Beyond their feelings about the general existence of AI, we also ask about how they feel AI is impacting the world at large. Again, these gens are looking hopeful for what older gens see as tech taking over humanity: 75% say they think AI has a positive impact on the world, compared to 25% seeing a negative impact.
How do young consumers feel about AI-made products?
Though young people are far more likely to have positive feelings about AI, it’s important for brands to know where they stand on intelligent-computer-made products, too.
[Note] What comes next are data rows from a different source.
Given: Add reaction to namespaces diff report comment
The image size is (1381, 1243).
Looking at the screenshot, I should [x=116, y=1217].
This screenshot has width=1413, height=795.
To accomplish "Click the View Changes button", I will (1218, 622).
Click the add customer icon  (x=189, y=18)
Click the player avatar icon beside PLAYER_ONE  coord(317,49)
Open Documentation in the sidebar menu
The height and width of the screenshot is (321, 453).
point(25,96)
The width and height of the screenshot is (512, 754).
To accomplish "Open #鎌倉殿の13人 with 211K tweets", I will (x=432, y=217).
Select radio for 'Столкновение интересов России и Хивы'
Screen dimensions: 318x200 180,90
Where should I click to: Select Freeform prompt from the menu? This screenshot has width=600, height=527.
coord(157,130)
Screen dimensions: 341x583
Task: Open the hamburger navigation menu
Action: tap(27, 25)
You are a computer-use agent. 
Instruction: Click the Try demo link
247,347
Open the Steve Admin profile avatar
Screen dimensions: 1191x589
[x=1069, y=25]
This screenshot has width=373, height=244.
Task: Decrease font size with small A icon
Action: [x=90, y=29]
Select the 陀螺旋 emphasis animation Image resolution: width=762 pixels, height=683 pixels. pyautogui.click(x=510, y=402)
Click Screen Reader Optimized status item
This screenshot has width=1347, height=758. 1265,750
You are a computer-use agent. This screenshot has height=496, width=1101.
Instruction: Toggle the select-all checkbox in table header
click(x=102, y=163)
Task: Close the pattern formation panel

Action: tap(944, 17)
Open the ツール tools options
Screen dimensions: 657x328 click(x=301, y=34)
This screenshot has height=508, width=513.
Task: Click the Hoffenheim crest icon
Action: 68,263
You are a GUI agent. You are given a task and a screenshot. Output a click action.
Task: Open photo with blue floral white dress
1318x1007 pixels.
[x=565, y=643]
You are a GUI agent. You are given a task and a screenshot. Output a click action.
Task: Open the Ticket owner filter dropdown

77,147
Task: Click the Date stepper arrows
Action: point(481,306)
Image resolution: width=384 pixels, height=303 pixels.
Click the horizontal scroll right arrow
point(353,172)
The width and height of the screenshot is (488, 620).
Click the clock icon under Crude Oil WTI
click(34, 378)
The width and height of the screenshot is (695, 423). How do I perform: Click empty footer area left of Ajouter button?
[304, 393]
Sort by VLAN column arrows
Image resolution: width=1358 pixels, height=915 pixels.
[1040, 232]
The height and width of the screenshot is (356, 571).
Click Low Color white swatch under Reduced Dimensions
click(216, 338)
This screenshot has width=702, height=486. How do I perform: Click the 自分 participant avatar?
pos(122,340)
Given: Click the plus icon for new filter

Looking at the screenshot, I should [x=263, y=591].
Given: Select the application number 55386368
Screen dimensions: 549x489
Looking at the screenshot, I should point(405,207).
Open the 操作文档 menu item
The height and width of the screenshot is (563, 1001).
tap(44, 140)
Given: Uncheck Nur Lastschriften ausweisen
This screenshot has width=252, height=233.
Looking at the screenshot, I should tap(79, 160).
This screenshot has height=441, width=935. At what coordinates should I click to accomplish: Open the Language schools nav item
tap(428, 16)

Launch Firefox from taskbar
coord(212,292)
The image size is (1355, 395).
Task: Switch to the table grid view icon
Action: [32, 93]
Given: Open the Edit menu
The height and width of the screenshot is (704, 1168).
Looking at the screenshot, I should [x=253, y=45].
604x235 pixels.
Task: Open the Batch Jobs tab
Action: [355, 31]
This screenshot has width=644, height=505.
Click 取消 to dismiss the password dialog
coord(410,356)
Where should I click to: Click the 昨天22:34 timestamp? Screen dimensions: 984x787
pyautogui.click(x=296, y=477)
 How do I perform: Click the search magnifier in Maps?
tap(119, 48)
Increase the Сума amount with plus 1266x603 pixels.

Because while marketing integrations have been click-worthy, attempts like AI-generated models from Levi’s were quickly shut down. From a list of seven different feeling options, positive and negative, this is how Gen Z and Millennials tell YPulse they’d feel if a product was made by AI:
Out of the seven options, young consumers are most likely to say they’d be curious about an AI-made product—likely because they’re not exactly sure what that would look like just yet. While they themselves have been using AI (for a longer time than most realize), brands are only just beginning to roll out AI integrations, and usually for experiential marketing more than products.
However, we know that they’re against AI’s role in certain industries at the moment, like art and writing; 66% of young people agree that “AI content generators are a danger to writers and artists.” And, just over half say they would care if they knew a piece of writing or art was AI generated, whereas just over half say they would not care if a physical product (e.g clothing, accessories, cars, tech) were AI generated. This is an important distinction for brands: for young people, AI is a fine tool for product development, but maybe not so much when it takes work away from human artists (or in the case of some AI, uses their work without permission). Although, they still enjoy it as a fun trend on social media, evidenced by their use of viral AI selfie generators—so it’s not cut and dry where their boundary lays.
All said, though, young people are looking open to the possibilities AI provides for brands. They’re curious about AI-generated products and feeling positively about where the tech stands right now. But while the majority are comfortable with something like an AI chatbot answering questions and creating some content, our data reveals they’re not on board with certain tech yet, which is key for any brand looking to integrate AI to know.